Publication bias is less likely to have affected the results of this analysis given that most of the articles did not report positive results, which compared with negative articles, are more likely to be published. Moreover, using multiple approaches, these analyses implied that publication bias did not affect the pooled estimates. However, the level of publication bias due to the lack of literature inclusion is unclear but is likely to be minimal.

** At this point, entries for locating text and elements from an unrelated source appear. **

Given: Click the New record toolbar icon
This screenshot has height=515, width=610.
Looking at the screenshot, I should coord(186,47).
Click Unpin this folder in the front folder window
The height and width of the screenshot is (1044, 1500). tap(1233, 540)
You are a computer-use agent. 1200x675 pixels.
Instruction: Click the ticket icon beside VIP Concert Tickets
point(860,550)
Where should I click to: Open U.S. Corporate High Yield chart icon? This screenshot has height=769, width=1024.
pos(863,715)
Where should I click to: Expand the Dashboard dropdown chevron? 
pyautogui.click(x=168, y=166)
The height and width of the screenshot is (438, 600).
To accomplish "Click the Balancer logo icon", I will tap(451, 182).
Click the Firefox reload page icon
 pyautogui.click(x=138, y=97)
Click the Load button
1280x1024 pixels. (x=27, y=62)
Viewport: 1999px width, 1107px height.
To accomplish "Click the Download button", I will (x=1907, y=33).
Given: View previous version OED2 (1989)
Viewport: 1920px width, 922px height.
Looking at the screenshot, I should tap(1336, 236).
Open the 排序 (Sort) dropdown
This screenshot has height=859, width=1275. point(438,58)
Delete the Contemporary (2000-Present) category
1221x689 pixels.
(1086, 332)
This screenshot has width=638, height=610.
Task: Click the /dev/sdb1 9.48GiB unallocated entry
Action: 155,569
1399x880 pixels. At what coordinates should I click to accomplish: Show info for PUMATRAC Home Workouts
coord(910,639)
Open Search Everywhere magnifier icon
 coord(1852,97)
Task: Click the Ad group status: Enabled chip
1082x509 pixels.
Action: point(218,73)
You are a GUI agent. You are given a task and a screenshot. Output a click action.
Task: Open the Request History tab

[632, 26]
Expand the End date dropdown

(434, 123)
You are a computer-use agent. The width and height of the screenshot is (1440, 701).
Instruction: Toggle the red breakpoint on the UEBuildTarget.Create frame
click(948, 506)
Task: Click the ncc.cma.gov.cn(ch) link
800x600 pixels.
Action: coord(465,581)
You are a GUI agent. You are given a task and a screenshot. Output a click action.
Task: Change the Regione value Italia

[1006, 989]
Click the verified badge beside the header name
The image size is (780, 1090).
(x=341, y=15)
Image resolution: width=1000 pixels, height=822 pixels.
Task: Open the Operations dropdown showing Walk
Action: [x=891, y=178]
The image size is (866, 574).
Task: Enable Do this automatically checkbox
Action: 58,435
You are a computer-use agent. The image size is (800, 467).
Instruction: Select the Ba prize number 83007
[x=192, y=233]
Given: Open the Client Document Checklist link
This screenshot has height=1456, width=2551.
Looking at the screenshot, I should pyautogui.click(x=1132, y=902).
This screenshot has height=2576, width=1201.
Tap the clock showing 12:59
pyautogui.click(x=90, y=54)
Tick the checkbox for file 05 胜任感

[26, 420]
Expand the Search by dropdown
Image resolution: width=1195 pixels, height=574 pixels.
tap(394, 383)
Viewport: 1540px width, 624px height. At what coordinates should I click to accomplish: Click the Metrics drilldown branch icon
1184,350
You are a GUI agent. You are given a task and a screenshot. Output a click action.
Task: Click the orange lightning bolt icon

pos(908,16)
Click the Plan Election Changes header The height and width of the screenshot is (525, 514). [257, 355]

A limitation of this analysis is the insufficiency of existing data as only two RCTs and two cohorts were available for inclusion in this study. Second, the articles have some sources of heterogeneity, including differing definitions of reactions severity, manifestations of envenomation among patients, study designs, and premedications. This heterogeneity provides some advantages from the view of universality of findings to various patient populations [21, 22]. Furthermore, we performed restricted subanalyses on the data obtained from randomized and nonrandomized research using hydrocortisone with (without) antihistamines or adrenaline premedication separately to address these challenges. Third, ADRs were perhaps more common in victims with lower levels of venom proteins in the blood. Additionally, some differences in ADR rates may have depended on the species of envenoming snake and on the degree of envenomation. In this article, these issues were not resolved. Fourth, it is also important to recognize that research from Papua New Guinea and Sri Lanka involved high-quality antivenom, and the most of adverse reactions were generally pyrogenic or cutaneous. These results suggest that these reactions were less severe than adverse events observed in other settings, where relatively low-quality antivenoms that result in a high proportion of more severe adverse reactions (including anaphylaxis) are used. Hence, the effect of premedication in reducing ADRs may have become much less dramatic in the settings using refined antivenoms. Caron et al. reported that the slow infusion of antivenom and premedication over 1 h compared with an intravenous push injection reduced both the frequency and severity of ADRs [16]. However, Isbister et al. reported that the infusion of antivenom at a slow rate did not reduce the severe ADRs [23]. These issues were not solved in our study. Finally, the timing for administering premedications before antivenom administration differs. Other limitations included poor reporting of ADRs, small sample sizes for most articles, varying methodological quality of research, and study protocols that were not registered. A detailed account of such variant methodological and reporting discrepancies in clinical research on snakebites was published in 2010 [24].

5. Conclusions

The findings in this study revealed that prehydrocortisone alone was ineffective. However, the substantial beneficial effect of prehydrocortisone combinations with premedications (injectable antihistamines or adrenaline) used against ADRs cannot be excluded. Therefore, the use of prehydrocortisone combinations with premedications (injectable antihistamines or adrenaline) as a prophylaxis may reduce the ADRs to antivenom.